Whenever I enter a discussion about this with my parents, we always end up in arguments. They insist that with what I don't have, it must be hard for me to be happy. I don't have an asset, I'm not married so I can only rely on myself to support my life, I have a steady job with not-so-steady income, and every once in a while, I expose myself to some financial risk because of my insisting on doing the hard task of promoting classical music in the community. So how can you be happy? 

It's funny to me how people always think they can measure other people's happiness. I have a reformed gay friend who's now happily married (to a wonderful woman) with an adorable little girl. He perpetually posts pictures of his little family and they all look blissfully happy. But my friends from the gay community always said he must be faking it, as he is betraying his true identity. But how do thet know? What makes people so sure that he hasn't already thought about the trade-off? His denouncing his homosexuality for an exchange with family life might be the best decision he made in his life. Who are we to judge? 

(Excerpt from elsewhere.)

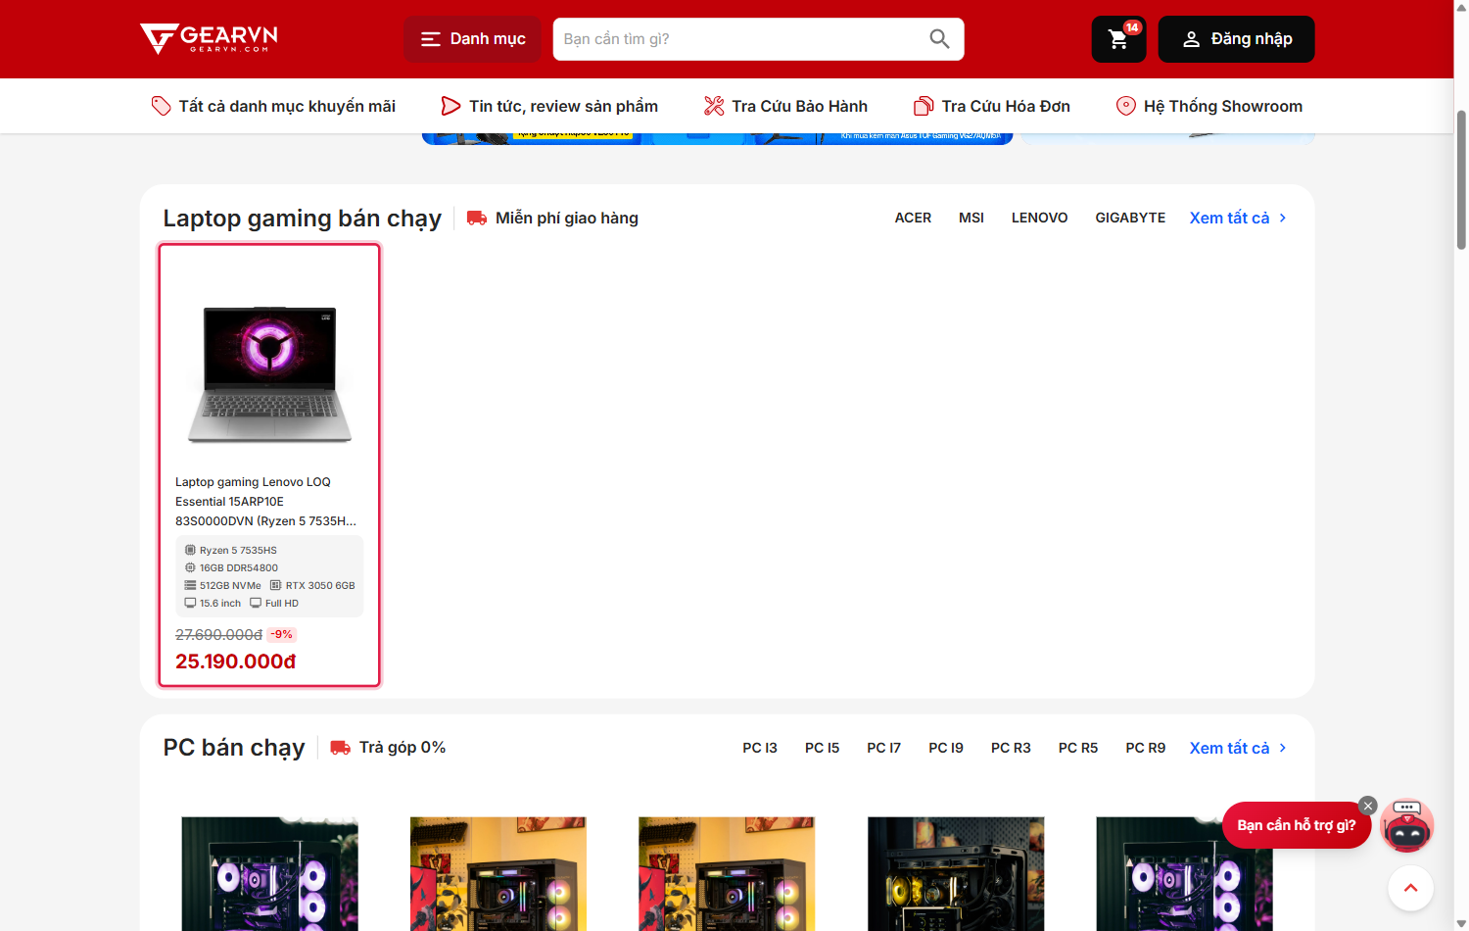The image size is (1469, 931).
Task: Open the chatbot robot avatar
Action: (1407, 825)
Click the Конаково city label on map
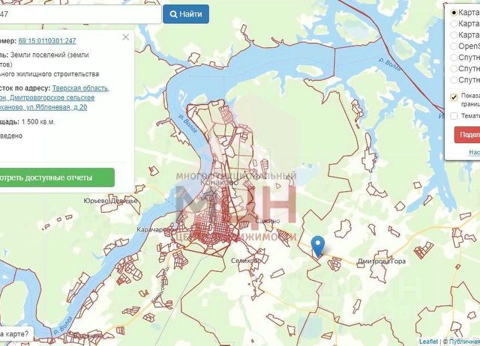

I used to work closely with a very difficult, demanding, hardworking French guy who was leading a cultural institute in Bandung. He was very exact in his command and did not want to take nonsense from anyone. He came before everyone else and left after everyone arrived home, every single day of the week. His staffs naturally hated him. Once he was sitting alone during lunch and a lady who worked for him said that that's the price of being such a perfectionist boss. You don't have friends to have lunch with. But then again, I looked at him. He didn't look miserable, in fact, I think he kind of enjoyed his alone time of the day where no one bug him with anything. He probably chose to eat alone. Yet people easily and quickly think he must be unhappy.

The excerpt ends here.